### PROBLEM DESCRIPTION
Return all of the data exactly as written, without the pictures.
· · · · · · ·
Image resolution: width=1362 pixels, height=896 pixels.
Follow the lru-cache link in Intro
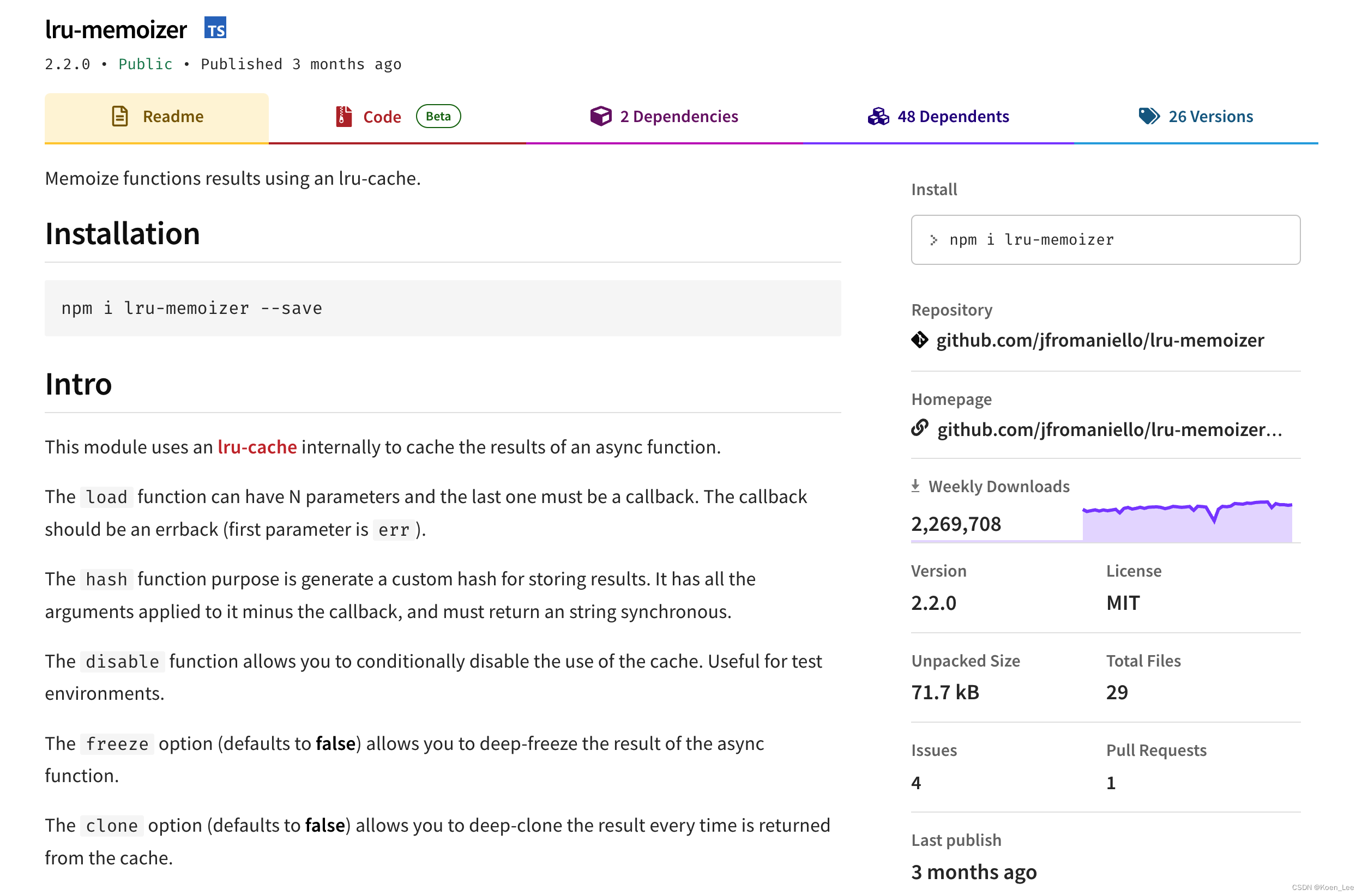[x=257, y=447]
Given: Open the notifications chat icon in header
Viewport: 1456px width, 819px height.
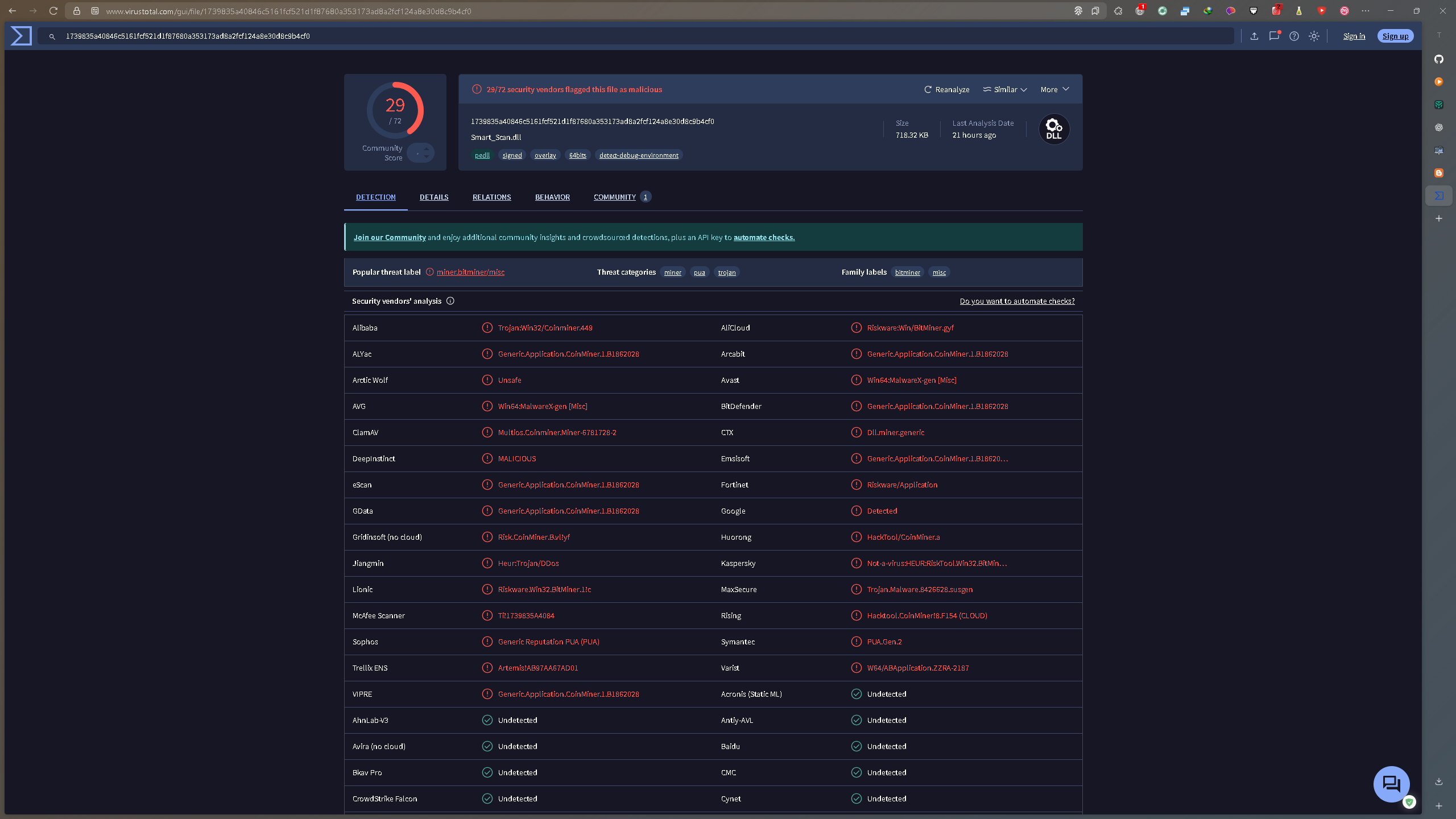Looking at the screenshot, I should click(1274, 36).
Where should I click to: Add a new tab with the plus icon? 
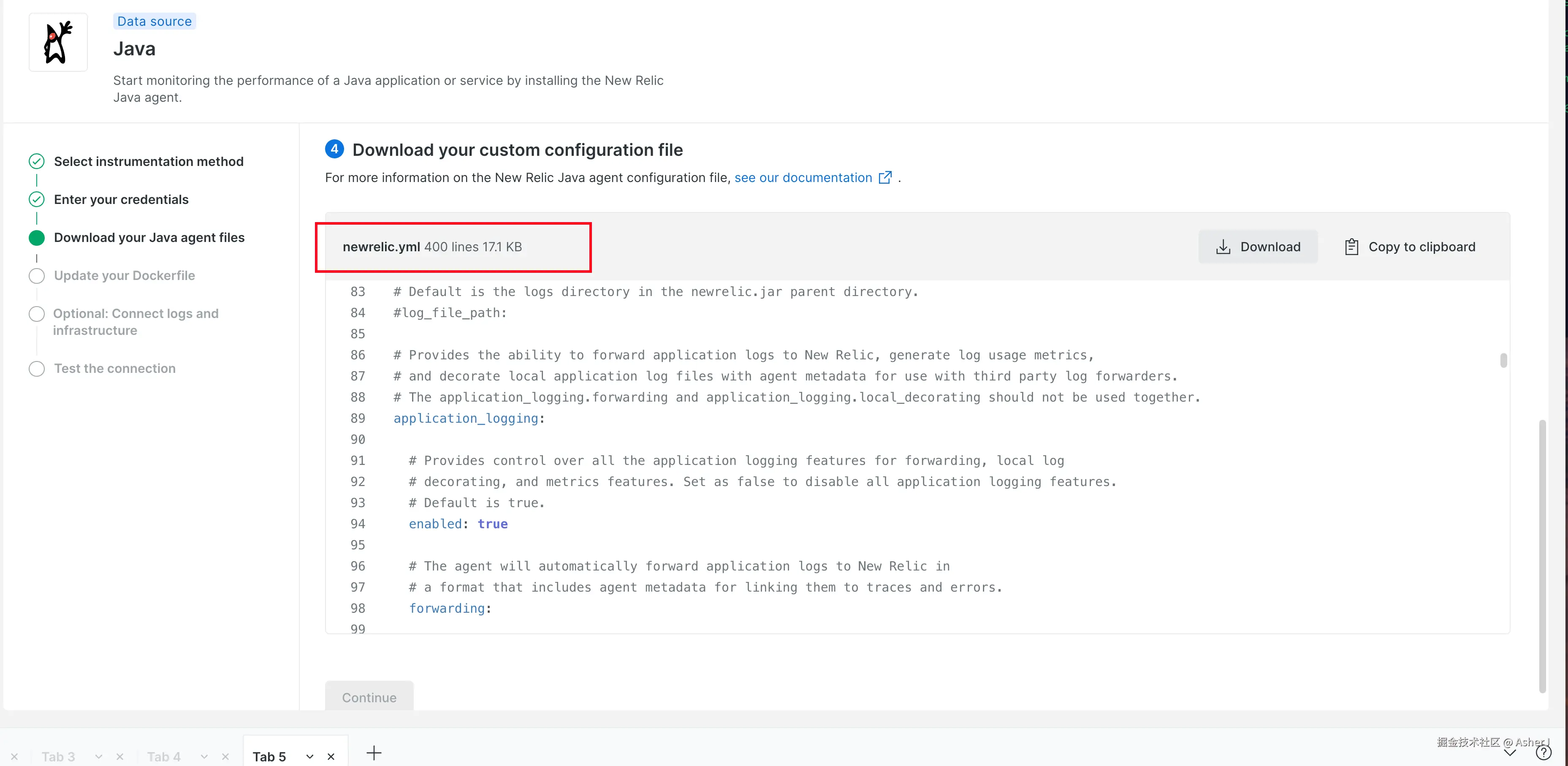(x=374, y=753)

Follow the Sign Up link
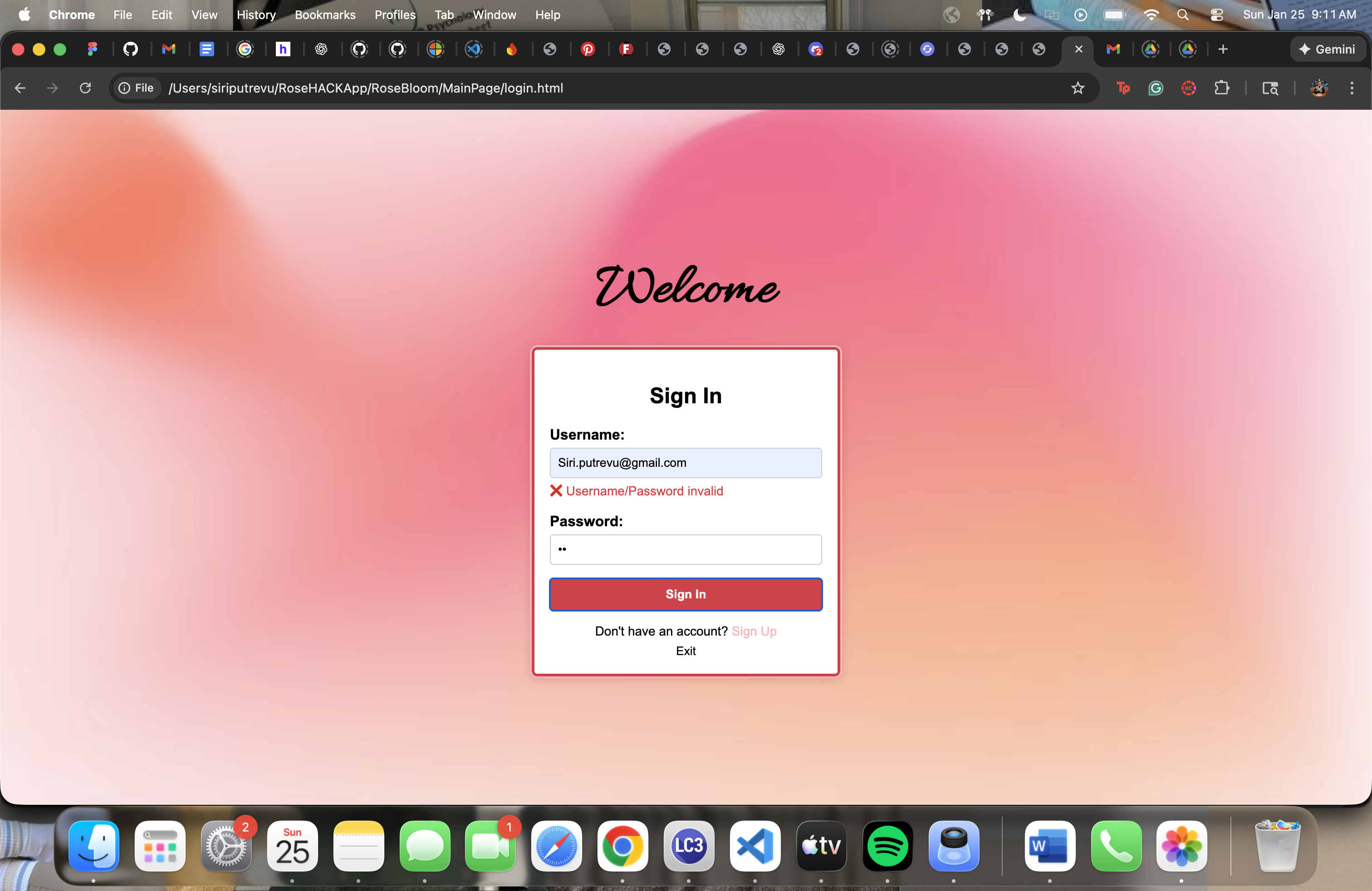(x=754, y=631)
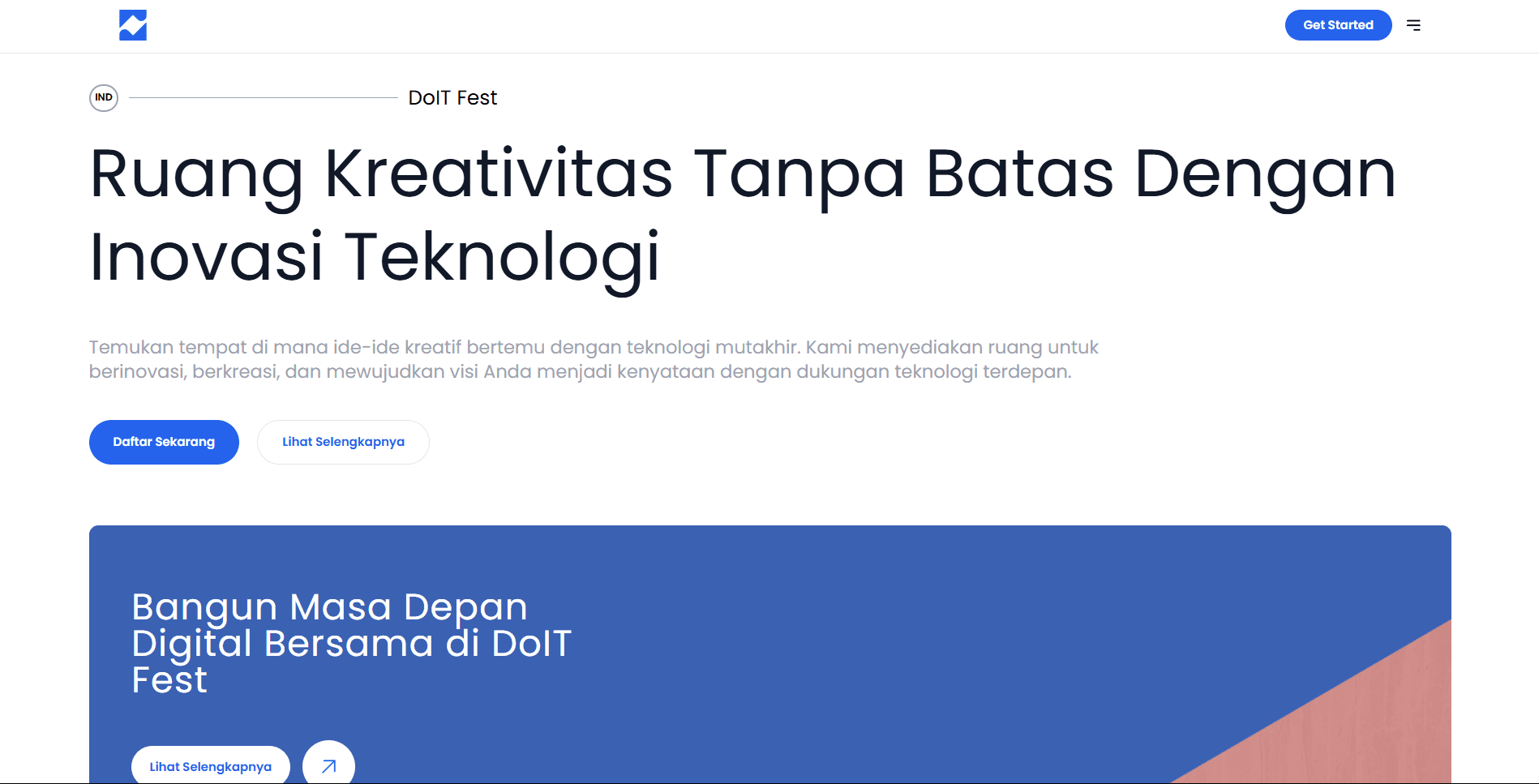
· · · · · · ·
### YOUR SOLUTION
Image resolution: width=1362 pixels, height=896 pixels.
Follow the lru-cache link in Intro
[x=257, y=447]
Given: Open the notifications chat icon in header
Viewport: 1456px width, 819px height.
Looking at the screenshot, I should click(1274, 36).
Where should I click to: Add a new tab with the plus icon? 
(x=374, y=753)

Follow the Sign Up link
(x=754, y=631)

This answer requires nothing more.